_Supplied text_:

Forum Moderators: open
We have a site that has vanished.... no pages via site:domain
and no googlebot for a month. The site has links in and been around for two years.
Google has responded with a standard email saying we may have been banned for actions such as cloaking, writing text in such a way that it can be seen by search engines but not by users, or setting up pages/links with the sole purpose of fooling search engines.
So, possible reasons:
1) We have ssi ads that kick in. This means our content changes but the page file date remains the same. Could this have been misinterpreted as cloaking?
2) A strange site has created about 40 pages of search results, all listed at google, with 20 links per page pointing at our site.
Any thoughts?
I'm having the same problem, I was in the results for several months until May 12. Someone suggested moving to another host, just in case google banned the IP hosting the site for some reason. I haven't tried it yet.
Google won't ban you for having incoming links, since you don't control them. Otherwise competitors would sabotage each others sites to take them out of the SERPs.
1) We have ssi ads that kick in. This means our content changes but the page file date remains the same. Could this have been misinterpreted as cloaking?
All my personal sites use SSI, some pulling in script produced random text and ads - no problems seen so far
2) A strange site has created about 40 pages of search results, all listed at google, with 20 links per page pointing at our site.

_What you will do_:
**A)** In the forum thread, do these statements agree with the text? (i) The site that vanished had existed for two years. (ii) One reply says Google will ban a site for having incoming links. (iii) The strange site put 10 links on each of its pages of search results. Answer each with yes or no and quote the deciding words.
**B)** Write out the part of the forum thread starting at "I'm having the" and ending at "of the SERPs.".
**C)** Rewrite the paragraph of the forum thread that begins "Google has responded" as a short list that keeps its main facts.

_Data entries_:
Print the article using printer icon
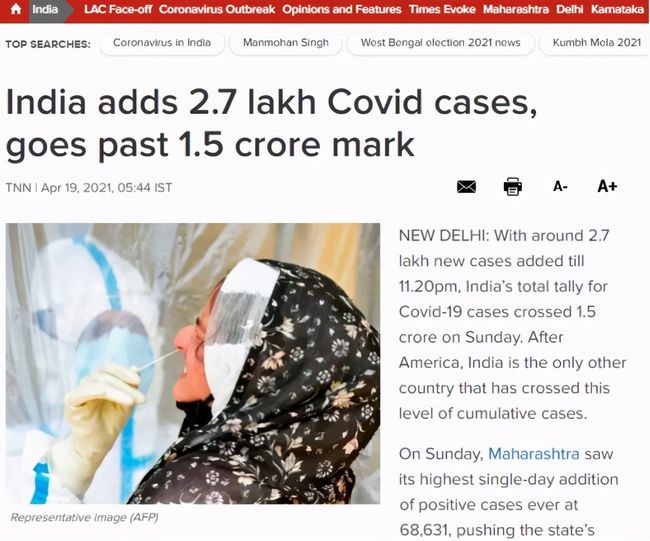This screenshot has height=541, width=650. [x=513, y=187]
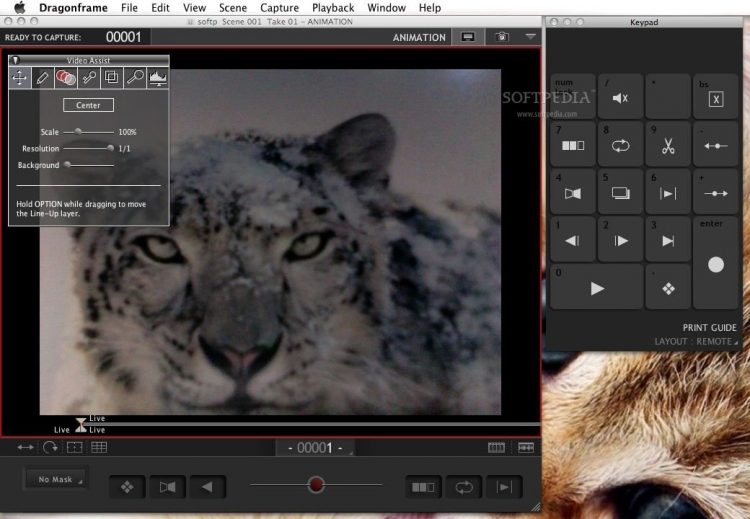Click the Center button
Image resolution: width=750 pixels, height=519 pixels.
click(88, 105)
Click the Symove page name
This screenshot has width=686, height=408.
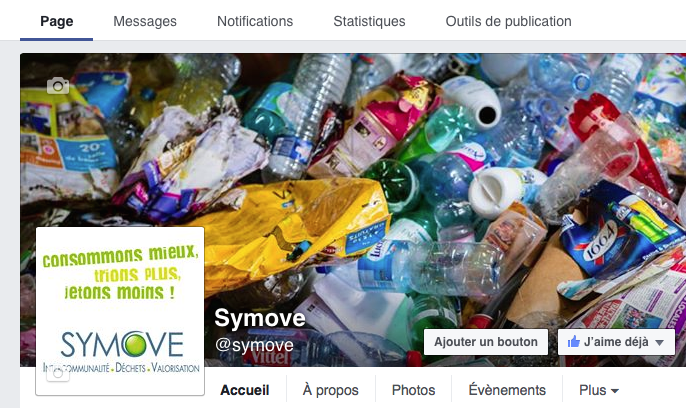pyautogui.click(x=260, y=318)

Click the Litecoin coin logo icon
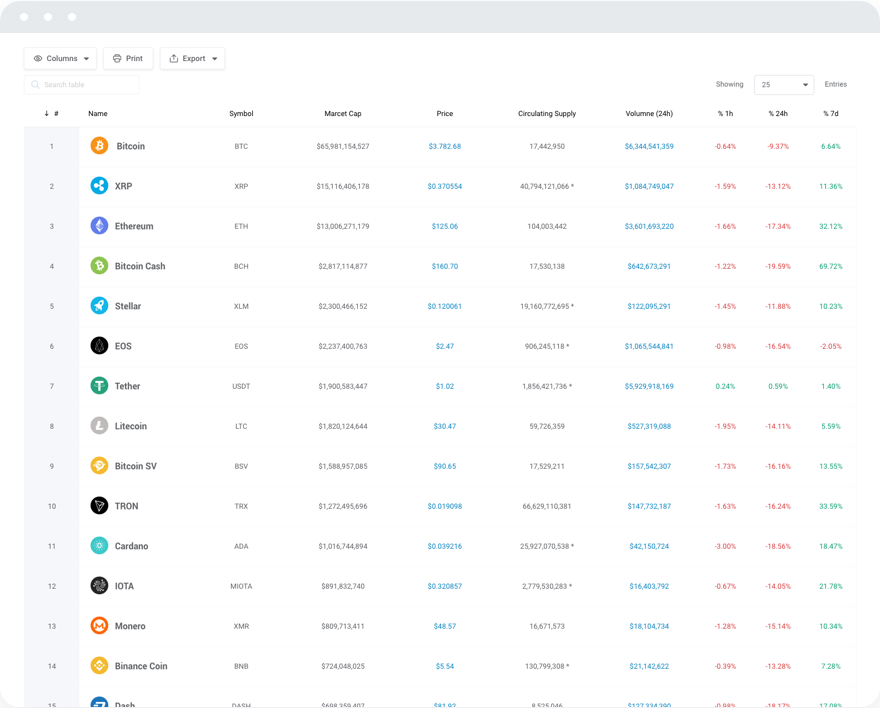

_Answers to the exercise_:
**A)**
(i) Yes: "been around for two years"
(ii) No: "Google won't ban you for having incoming links, since you don't control them."
(iii) No: "with 20 links per page pointing at our site"

**B)**
I'm having the same problem, I was in the results for several months until May 12. Someone suggested moving to another host, just in case google banned the IP hosting the site for some reason. I haven't tried it yet.
Google won't ban you for having incoming links, since you don't control them. Otherwise competitors would sabotage each others sites to take them out of the SERPs.

**C)**
Google replied with a standard email. It said the site may have been banned for:
- cloaking
- writing text that search engines can see but users cannot
- setting up pages or links only to fool search engines